Normalité


Je m’appelle Dylan, j’ai des parents tellement normaux que je les trouve étranges.

Tous les jours, ma mère descend de l’étage en premier puis va dans la cuisine pour préparer le café. Mon père descend à son tour, le bois de l’escalier craque sous son poids. Vêtu de son costume trois-pièces sombre dont pas un pli ne transpire. La normalité, je vous le dis jusqu’à l’exagération.

Cela me chiffonne. Ma mère parfaitement coiffée et maquillée telle une figurine peinte. Heureusement, elle bouge comme vous et moi.

Ce que je ne comprends pas, c’est que tous les jours sont identiques. Il n’y a jamais un trait de fatigue sur leurs visages, rien ne diffère du jour précédent. Je vous le dis, c’est une normalité anormale.

Le café passé à moitié dans la cafetière correspond à l’instant ou mon père vient s’asseoir. Il prend le journal posé toujours à la même place pour le lire. Jamais trop vite, jamais trop lentement. Il feuillette les pages en froissant le silence environnant. Parfois, la page ne se laisse pas tourner du premier coup alors il humidifie son index pour décoller l’unique de la seconde. Seul ce journal semble faire preuve d’exception.

Pling, fais le grille-pain. Les toasts grillés et chauds ont sursauté. L’assiette toujours posée à droite du journal, c’est immuable. Mon père ne prend même pas la peine de regarder les gestes de ma mère qui lui sert son petit-déjeuner. Est-ce la normalité ou une ignorance involontairement marquée par la répétition des gestes ?

Assis en face de mon père, je l’observe. J’essaie de comprendre ce qu’il y a exactement dans cette normalité si précise.

Ma mère lui verse le café dans sa tasse posée à la gauche de ses toasts. J’aime bien sentir les effluves de ce liquide, mais je n’ai pas le droit d’en boire. Lorsqu’il lève son regard au-dessus de sa page de lecture, je plonge le mien dans le fond de mon bol de céréales. Il sait que je l’observe. Lorsque nos regards se croisent, il ne dit rien.

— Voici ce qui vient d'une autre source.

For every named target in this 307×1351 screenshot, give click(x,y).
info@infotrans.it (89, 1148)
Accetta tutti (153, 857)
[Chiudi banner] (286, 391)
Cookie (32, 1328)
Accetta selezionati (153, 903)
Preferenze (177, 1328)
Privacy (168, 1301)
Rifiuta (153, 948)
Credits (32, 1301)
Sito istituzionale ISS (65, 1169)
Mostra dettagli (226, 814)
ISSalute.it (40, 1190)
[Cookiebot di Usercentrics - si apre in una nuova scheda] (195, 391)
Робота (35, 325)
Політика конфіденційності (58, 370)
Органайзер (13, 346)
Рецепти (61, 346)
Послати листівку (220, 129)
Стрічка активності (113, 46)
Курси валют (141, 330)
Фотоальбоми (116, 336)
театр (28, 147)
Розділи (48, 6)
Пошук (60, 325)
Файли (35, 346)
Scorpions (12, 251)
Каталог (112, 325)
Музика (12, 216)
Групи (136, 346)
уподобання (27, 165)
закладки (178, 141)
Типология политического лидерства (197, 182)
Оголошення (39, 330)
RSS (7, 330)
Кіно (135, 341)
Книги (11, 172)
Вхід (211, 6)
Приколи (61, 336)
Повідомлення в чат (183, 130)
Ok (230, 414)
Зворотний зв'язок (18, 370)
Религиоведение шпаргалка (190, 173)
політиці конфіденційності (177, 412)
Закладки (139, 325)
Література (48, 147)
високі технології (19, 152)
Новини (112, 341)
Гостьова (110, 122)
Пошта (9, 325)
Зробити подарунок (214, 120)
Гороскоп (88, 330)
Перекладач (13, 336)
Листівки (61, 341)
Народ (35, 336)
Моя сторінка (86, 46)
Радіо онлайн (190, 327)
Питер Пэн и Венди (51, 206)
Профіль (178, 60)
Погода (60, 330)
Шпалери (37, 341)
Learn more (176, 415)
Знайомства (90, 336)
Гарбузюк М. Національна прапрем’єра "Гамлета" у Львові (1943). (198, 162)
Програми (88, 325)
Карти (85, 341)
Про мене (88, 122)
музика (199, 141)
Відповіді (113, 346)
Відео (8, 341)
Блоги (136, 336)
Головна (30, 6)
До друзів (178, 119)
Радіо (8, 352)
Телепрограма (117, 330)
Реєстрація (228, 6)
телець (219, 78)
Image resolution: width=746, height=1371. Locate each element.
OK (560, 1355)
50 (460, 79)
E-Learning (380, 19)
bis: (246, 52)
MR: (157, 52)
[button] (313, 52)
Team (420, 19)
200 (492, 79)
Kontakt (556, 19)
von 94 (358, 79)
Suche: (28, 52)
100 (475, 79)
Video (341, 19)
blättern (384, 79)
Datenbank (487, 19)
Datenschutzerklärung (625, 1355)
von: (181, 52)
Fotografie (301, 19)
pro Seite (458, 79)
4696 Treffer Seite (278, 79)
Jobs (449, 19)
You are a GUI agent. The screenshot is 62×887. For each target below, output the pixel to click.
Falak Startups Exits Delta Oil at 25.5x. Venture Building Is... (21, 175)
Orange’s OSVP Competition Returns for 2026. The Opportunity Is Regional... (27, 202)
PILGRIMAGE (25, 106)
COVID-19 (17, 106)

Ma mère enfin assise me regarde sans mots. Ses yeux me disent de me hâter, car le bus n’attend jamais les enfants distraits par une normalité surprenante.

Mes céréales croustillent remplissant mes pensées de craquements étouffés.

Mon père a lâché son journal. Il se tartine un toast que le couteau semble poncer par manque de beurre. Ma mère préfère agrémenter son pain de confiture. Toujours la même, de la groseille.

Lorsque l’alarme de sa montre sonne, il se lève pour contourner la table. Au passage, il me frotte la tête comme si j’étais un chien. Toujours le même geste. Il prend sa sacoche et son premier mot est : « à ce soir ! » Il ouvre la porte d’entrée et l’air frais s’immisce dans la cuisine. Cela ne dure pas longtemps. J’entends le moteur de sa voiture, je reconnais la marche arrière, la marche avant. Au bout du compte, il ne reste plus qu’un silence d’une normalité anodine.

Ma mère s’affaire déjà avec mon cartable, ma veste. Elle me demande d’aller me brosser les dents. Je m’exécute docilement sans traîner. Dans l’entrée, elle m’aide à mettre ma veste, positionne mon cartable sur le dos. L’arrêt est à cent mètres de la maison, elle m’ouvre la porte. Je sors, oblique sur ma droite, longe le trottoir. Je fais mine d’être vaillant, marchant d’un pas assuré. Je ne me retourne pas. Je sais qu’elle me suit des yeux, je sens son regard sur mon chemin jusqu’à l’arrêt de bus. Ce n’est qu’une fois assis dans le bus qu’elle referme la porte.

Ce qu’elle fait le reste de la journée, je ne le sais pas. De retour de l’école, la normalité reprend ses droits. Le goûter, les devoirs, la demi-heure de récréation, le repas du soir avant le bain et le coucher.

Tous les jours sont ainsi, identiques, normaux. Les jours sans école sont analogues. Je suis à l’école de la vie, l’école de la normalité, avec un père sans plis, sans mots. Une mère sans signes de lassitude. Au milieu d’eux, j’ai l’impression d’être le seul à trouver cela déroutant. Je suis le seul à changer tous les jours. La normalité veut que je grandisse alors je varie seul. Je m’appelle Dylan, j’ai 9 ans, des parents d’une normalité anormale. Je grandis tous les jours et je cherche le défaut de cette normalité. Il doit y en avoir un quelque part. Je ne l’ai pas encore trouvé, mais je cherche.